● Activity
Give back a single figure: the number of lines in the entries below that contain "will".
Given data section start
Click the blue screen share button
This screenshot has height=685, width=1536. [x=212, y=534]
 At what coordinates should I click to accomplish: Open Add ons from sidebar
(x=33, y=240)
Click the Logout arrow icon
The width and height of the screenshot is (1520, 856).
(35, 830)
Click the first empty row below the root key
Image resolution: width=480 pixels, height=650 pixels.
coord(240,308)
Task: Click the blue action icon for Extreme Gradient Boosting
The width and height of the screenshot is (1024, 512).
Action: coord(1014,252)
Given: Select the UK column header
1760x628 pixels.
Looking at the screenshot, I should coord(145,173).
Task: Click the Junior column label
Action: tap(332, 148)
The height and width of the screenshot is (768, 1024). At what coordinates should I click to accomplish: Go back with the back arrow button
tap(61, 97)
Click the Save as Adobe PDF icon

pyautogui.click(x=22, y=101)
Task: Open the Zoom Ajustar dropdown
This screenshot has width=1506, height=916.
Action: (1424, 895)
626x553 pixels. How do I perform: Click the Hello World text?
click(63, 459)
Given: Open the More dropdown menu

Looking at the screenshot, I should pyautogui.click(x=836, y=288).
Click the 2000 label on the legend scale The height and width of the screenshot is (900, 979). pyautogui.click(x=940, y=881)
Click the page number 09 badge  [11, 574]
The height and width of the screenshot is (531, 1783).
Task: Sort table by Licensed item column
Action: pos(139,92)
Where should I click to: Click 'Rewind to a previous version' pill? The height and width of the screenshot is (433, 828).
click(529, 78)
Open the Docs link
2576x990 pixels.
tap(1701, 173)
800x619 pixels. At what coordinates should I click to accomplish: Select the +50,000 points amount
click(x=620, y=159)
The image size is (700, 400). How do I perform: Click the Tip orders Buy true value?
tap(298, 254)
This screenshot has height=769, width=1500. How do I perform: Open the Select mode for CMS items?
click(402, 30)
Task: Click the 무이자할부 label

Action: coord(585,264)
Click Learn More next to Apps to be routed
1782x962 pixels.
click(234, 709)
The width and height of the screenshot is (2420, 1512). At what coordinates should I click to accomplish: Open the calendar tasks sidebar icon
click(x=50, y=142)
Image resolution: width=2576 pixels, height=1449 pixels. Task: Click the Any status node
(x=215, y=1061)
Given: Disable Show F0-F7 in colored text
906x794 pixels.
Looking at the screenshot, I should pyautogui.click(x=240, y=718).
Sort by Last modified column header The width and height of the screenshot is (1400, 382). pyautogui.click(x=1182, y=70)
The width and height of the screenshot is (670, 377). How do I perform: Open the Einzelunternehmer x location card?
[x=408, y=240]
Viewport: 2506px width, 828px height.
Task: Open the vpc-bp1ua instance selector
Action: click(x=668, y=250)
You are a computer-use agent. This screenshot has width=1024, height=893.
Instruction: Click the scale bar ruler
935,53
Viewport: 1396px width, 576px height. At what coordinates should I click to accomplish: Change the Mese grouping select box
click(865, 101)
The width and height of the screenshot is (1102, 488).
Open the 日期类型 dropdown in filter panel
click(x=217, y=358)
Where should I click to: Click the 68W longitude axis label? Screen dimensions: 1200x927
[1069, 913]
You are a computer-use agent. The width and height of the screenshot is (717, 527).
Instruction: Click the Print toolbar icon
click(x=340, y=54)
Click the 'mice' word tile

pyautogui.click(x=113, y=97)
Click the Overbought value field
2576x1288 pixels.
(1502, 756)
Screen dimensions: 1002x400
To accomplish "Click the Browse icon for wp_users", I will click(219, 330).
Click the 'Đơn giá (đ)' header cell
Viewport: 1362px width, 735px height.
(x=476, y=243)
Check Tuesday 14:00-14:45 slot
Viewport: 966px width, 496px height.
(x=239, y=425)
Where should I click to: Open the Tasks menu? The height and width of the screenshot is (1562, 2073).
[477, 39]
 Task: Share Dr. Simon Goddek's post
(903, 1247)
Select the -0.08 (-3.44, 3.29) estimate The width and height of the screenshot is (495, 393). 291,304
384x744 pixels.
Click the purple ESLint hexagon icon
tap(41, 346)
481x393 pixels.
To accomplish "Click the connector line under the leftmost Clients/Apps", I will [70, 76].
Given data section end
● Answer section
2